**The exercise:** Copy the lines between the one holding "Click the gradle download progress bar" and the one holding "Action: tap(225, 35)", inclusive, reproducing each without any change.

**Lines of data:**
+-------+

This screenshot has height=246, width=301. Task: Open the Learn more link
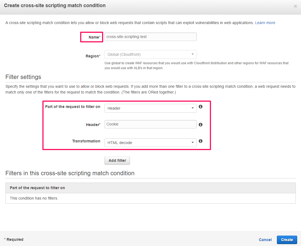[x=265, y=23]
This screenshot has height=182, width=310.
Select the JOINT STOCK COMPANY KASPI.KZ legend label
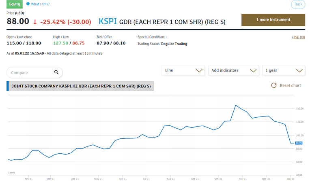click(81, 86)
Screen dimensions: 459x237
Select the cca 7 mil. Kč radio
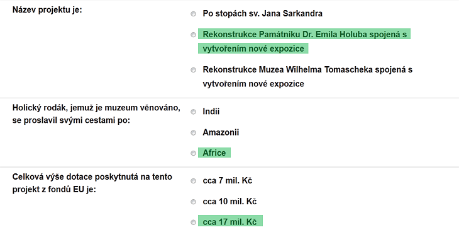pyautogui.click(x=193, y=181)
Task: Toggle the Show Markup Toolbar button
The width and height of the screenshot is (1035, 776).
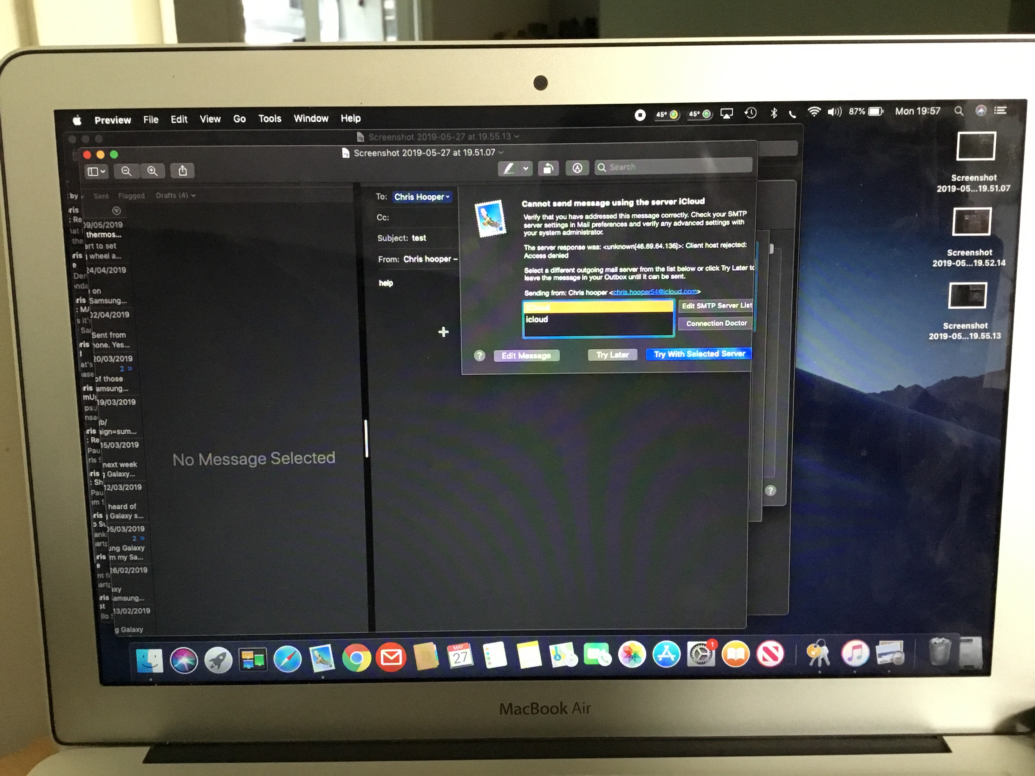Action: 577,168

+-------+

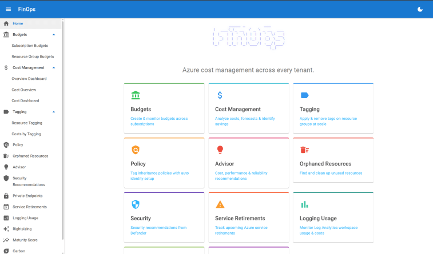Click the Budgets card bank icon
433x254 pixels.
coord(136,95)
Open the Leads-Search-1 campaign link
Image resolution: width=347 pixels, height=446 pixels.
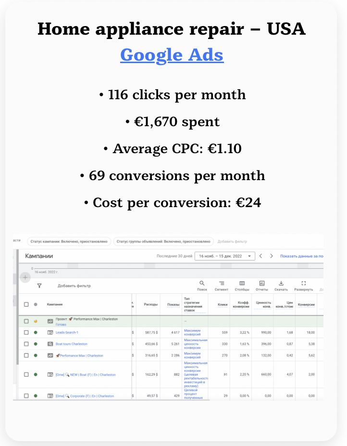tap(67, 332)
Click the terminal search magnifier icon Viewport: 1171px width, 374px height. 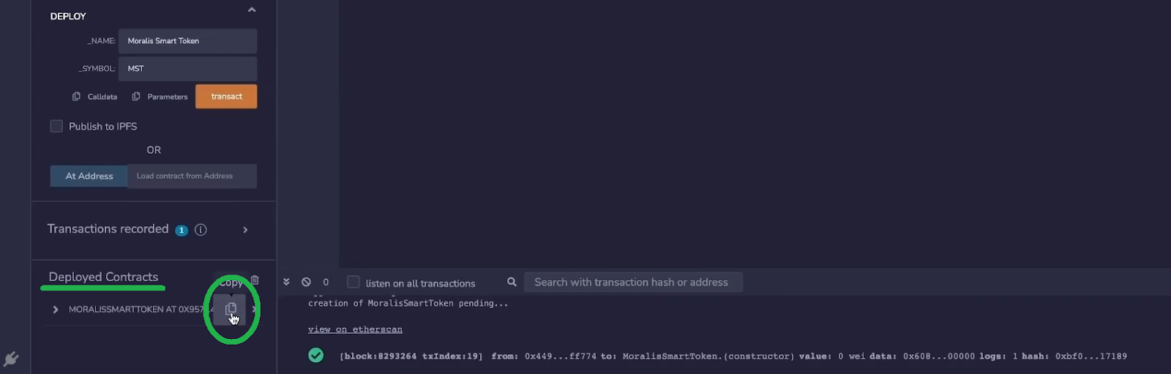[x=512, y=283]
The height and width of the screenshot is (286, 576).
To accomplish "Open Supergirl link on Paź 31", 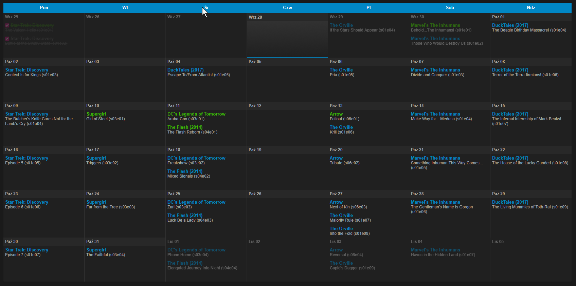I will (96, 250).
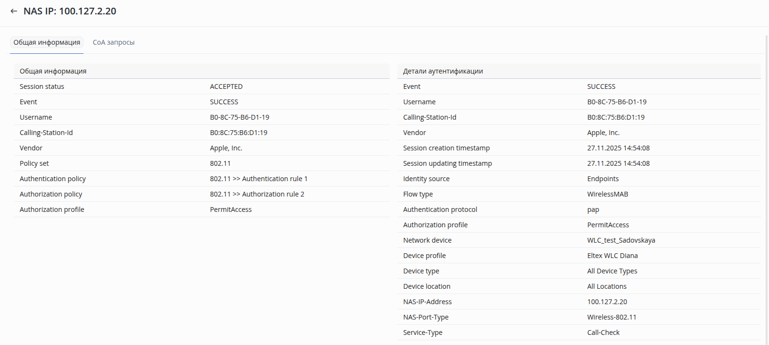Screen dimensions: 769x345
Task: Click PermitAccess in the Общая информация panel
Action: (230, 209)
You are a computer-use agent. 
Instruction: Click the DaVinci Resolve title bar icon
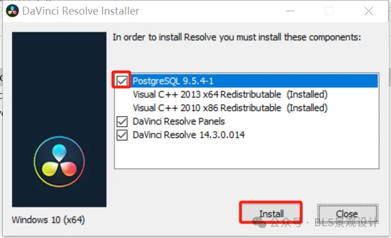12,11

+-------+

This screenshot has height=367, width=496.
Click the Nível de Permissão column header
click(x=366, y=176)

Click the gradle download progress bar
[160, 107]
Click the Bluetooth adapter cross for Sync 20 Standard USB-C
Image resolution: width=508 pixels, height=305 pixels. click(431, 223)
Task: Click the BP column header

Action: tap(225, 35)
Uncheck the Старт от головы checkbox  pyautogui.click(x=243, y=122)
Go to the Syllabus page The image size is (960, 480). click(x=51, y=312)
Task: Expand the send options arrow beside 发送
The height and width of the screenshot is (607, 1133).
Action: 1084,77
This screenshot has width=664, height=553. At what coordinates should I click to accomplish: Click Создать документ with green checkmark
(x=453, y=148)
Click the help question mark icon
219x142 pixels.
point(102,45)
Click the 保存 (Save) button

+-------+

**Worked solution:**
Click the gradle download progress bar
[160, 107]
Click the Bluetooth adapter cross for Sync 20 Standard USB-C
Image resolution: width=508 pixels, height=305 pixels. click(431, 223)
Task: Click the BP column header

Action: tap(225, 35)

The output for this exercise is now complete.